I agree with about everything you said, except that their drills are "standard." Their training is performance-oriented. Or enhanced. Or standard drills on steroid. Actually, their philosophy is all about winning. However, winning today doesn't mean winning tomorrow. Or development. It doesn't mean a wholesome environment. It does mean recruitment. It does mean that girls and parents line up to make their teams. It does mean girls risk increased chance of injury to stay on the roster. By the standard of the current system, they're a stellar program.


----------



## outside! (Oct 6, 2016)

I agree with MAP, TB is a great coach who treats his players with respect. He also recruits heavily, but is very honest with the players he recruits. Some of my DD's teammates have gotten unsolicited phone calls over the years. None have chosen to make the drive.
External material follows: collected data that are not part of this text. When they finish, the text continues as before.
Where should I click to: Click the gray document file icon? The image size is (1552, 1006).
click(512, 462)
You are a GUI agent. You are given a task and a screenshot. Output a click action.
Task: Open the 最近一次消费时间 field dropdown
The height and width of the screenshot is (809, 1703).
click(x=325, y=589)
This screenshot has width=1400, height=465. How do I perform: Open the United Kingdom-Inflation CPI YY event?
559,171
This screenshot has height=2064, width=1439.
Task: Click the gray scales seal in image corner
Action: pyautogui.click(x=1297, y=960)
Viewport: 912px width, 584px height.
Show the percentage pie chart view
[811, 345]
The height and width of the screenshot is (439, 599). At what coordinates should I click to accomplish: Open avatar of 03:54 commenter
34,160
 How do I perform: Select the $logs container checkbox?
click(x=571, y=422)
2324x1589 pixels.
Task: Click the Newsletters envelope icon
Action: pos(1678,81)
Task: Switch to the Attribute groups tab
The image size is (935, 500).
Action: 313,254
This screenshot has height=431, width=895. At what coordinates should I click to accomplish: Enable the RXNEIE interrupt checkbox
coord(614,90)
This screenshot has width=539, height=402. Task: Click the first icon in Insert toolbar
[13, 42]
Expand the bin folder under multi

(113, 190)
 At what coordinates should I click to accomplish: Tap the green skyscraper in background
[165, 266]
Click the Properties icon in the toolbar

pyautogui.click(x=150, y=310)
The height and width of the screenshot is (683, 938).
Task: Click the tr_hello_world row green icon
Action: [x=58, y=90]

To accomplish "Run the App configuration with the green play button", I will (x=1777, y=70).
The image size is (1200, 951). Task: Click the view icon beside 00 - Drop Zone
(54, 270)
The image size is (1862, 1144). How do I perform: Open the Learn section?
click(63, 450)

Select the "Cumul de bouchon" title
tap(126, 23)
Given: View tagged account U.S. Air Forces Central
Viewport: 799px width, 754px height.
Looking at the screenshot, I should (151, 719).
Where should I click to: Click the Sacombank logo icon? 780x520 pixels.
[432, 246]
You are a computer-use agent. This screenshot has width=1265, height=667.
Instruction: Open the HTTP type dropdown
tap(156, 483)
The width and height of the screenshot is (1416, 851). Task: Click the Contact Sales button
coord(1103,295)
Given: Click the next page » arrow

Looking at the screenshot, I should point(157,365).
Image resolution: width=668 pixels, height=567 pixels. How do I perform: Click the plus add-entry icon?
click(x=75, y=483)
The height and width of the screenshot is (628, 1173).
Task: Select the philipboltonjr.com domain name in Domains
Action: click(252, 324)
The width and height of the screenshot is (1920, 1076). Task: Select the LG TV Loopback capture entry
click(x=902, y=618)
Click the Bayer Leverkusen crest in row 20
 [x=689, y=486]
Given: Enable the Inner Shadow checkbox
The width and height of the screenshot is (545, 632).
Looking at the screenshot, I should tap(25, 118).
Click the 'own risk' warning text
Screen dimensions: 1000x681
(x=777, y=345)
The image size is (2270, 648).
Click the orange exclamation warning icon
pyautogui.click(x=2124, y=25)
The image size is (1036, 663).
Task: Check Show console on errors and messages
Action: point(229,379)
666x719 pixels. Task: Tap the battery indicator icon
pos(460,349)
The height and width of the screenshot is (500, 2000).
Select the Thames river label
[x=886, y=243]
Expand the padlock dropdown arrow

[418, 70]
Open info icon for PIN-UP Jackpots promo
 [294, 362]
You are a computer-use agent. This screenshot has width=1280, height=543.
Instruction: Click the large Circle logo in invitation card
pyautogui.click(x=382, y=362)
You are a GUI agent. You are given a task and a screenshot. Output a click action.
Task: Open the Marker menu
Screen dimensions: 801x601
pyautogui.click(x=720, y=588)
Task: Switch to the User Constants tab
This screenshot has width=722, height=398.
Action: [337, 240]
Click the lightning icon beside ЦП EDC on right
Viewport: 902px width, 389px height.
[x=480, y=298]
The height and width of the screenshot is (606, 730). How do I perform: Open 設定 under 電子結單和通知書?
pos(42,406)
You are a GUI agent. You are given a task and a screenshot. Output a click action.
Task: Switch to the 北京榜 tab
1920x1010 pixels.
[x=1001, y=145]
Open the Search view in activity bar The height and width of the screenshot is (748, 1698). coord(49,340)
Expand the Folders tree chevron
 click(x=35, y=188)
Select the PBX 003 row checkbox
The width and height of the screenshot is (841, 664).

I have seen one game coached by the Baker brothers. Those are the types of coaches I avoid for my children. The constant screaming at players shows a lack of respect for them as people. It is possible to push a player hard without belittling them. I don't want to pay to put my kids in an environment where they may think that someone hurling verbal abuse at them is acceptable by me. I had some average coaches (basketball, football, judo, gymnastics), some asshole coaches (baseball) and two great coaches (judo and soccer) as a kid. Guess which ones inspired a love for the sport, good sportsmanship and a willingness to work hard?


----------



## Mystery Train (Oct 6, 2016)

outside! said:


> It is possible to push a player hard without belittling them. I don't want to pay to put my kids in an environment where they may think that someone hurling verbal abuse at them is acceptable by me. I had some average coaches (basketball, football, judo, gymnastics), some asshole coaches (baseball) and two great coaches (judo and soccer) as a kid. Guess which ones inspired a love for the sport, good sportsmanship and a willingness to work hard?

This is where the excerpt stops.